* Excerpted data:
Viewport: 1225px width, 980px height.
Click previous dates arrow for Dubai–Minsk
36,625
* * *
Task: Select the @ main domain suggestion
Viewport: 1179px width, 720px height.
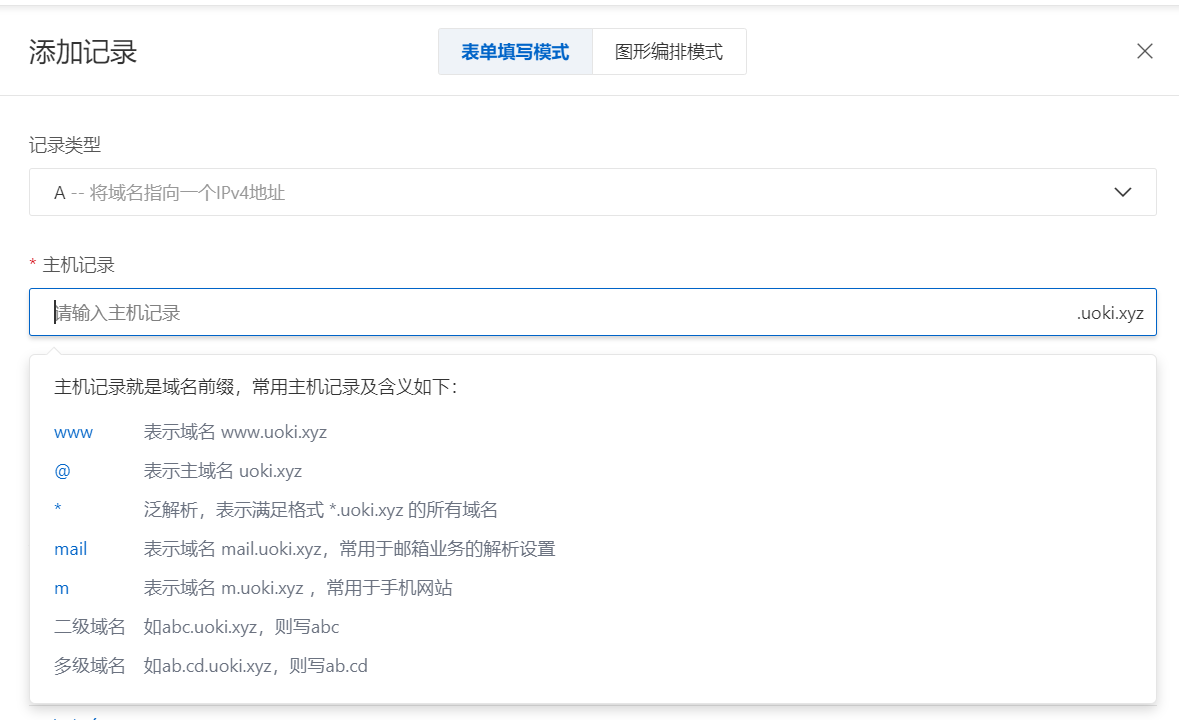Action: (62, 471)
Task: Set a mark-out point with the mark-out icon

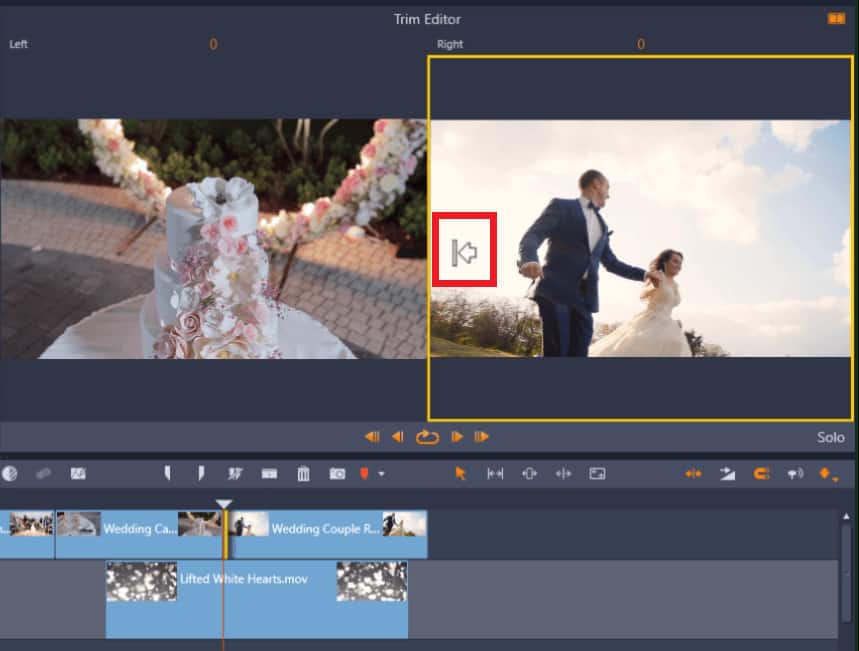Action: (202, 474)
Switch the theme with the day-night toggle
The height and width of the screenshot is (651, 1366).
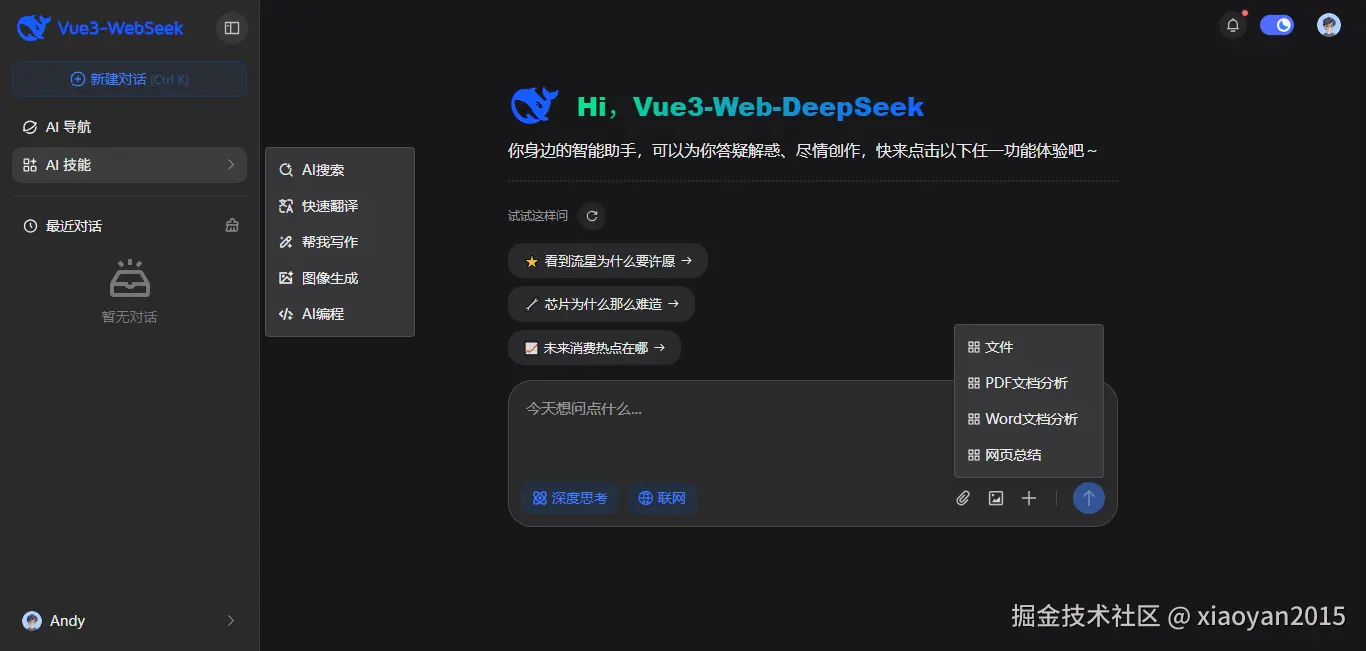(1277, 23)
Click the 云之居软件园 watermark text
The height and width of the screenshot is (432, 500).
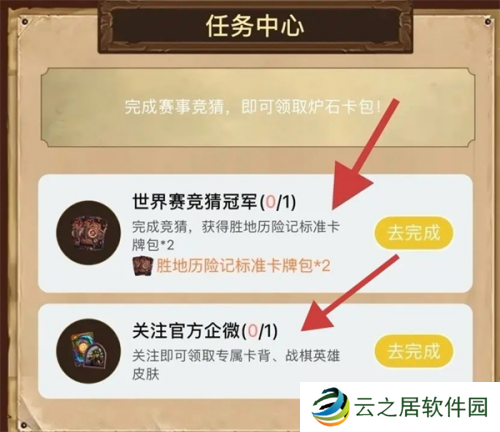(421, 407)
* * *
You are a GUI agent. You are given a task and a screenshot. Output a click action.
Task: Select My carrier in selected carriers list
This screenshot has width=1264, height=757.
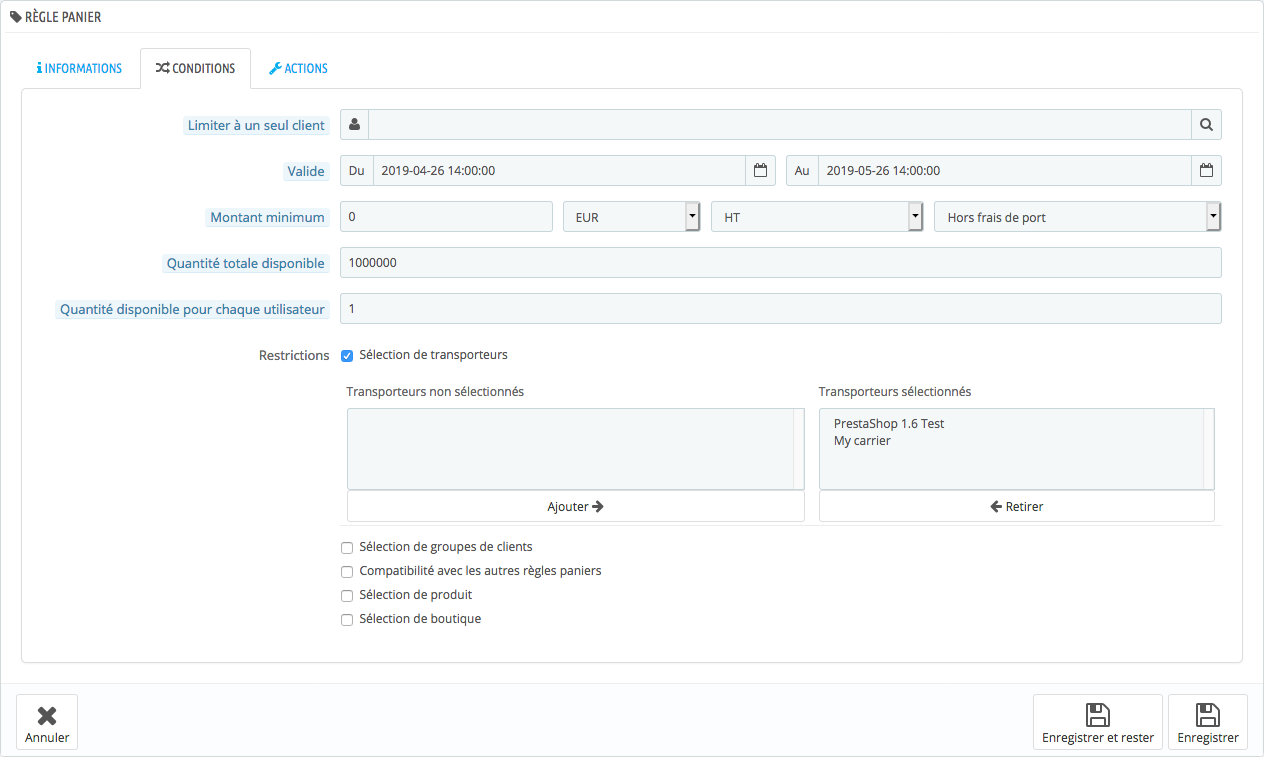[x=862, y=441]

* Required work:
Show every line of the listing containing the string "Select" by copying it.

* Finished exercise:
Task: Select the @ main domain suggestion
Task: Select My carrier in selected carriers list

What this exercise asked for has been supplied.